Lucene - Scoring effect on clause count


I had some issues with Lucene as it always had a constant score and it ignored my boost values.

Setting the parser rewriteMethod to SCORING_BOOLEAN_QUERY_REWRITE did the trick but it has a weird side effect on the 'clauseCount' that I don't quite get.

With constant scoring I have no issues with the maxClauseCount which is 1024 on default. With dynamic scoring the clauseCount quickly exceeded 1024 and I really wonder why that is.

Does anyone know the technical details of this?

In another post someone mentioned that queries like 'ca*' is rewritten to 'car OR cars'. But shouldn't that be always the case, no matter if you use constant or dynamic scoring?

Thanks in advance!

edit: So here's my solution. I ran into some problems because the document boosting value I set when the doc was created was always 1.0 when I got the doc later. Maybe a bug, I'm not sure about this. What I know is that when you get a document from the searcher, the document object is newly created and the boost value is never set. Just the fields. Could be related to the C# port. Anyway, I wrote a CustomScoreQuery that uses the original query and multiplies the score with my initial boost value that I've set in the doc field (a nasty workaround, I know)

Enough talk, here's my code. I'm open to improvements. Especially where I could get the original boost value without the need of a searcher or a field.

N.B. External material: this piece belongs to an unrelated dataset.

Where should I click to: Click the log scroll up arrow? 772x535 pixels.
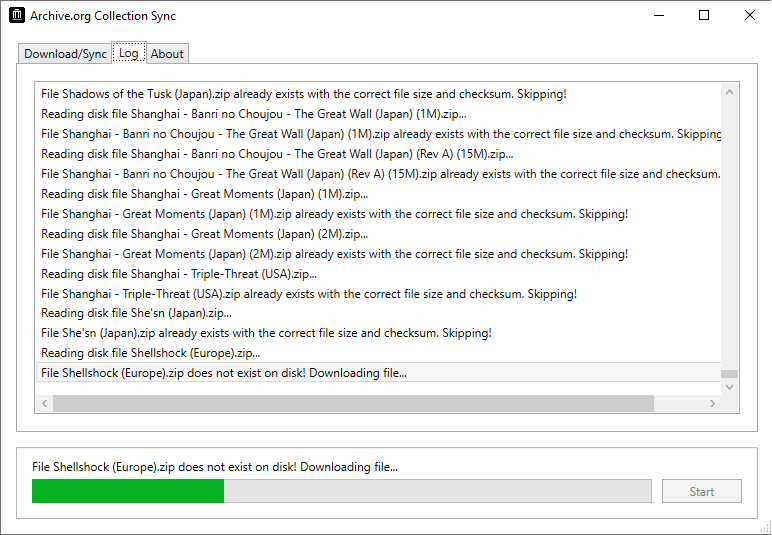[729, 93]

public class DynamicBoostingQuery : CustomScoreQuery
{
    private Searcher s;

    public DynamicBoostingQuery(Query q, Searcher searcher)
        : base(q)
    {
        this.s = searcher;
    }

    public override float CustomScore(int doc, float subQueryScore, float valSrcScore)
    {
        float val = base.CustomScore(doc, subQueryScore, valSrcScore);

        try
        {
            Document d = s.Doc(doc);

            float priority = float.Parse(d.Get("raw_categoryPriority"));

            return val * priority;
        }
        catch
        {
            return val;
        }        
    }
}

Solution

  • MultiTermQuery's default (in Lucene 3.5 on Java, don't know the exact version this was introduced) is CONSTANT_SCORE_AUTO_REWRITE_DEFAULT, which uses the CONSTANT_SCORE_BOOLEAN_QUERY_REWRITE only up to a defined threshold of clauses and hits and beyond that switches to CONSTANT_SCORE_FILTER_REWRITE, which never raises TooManyClauses. You overrode that and forced Lucene into using a BooleanQuery rewrite. Unfortunately, there is no option to use a Filter-based rewrite if you need the score.

    Maybe you can try using CustomScoreQuery to recover your document boosts.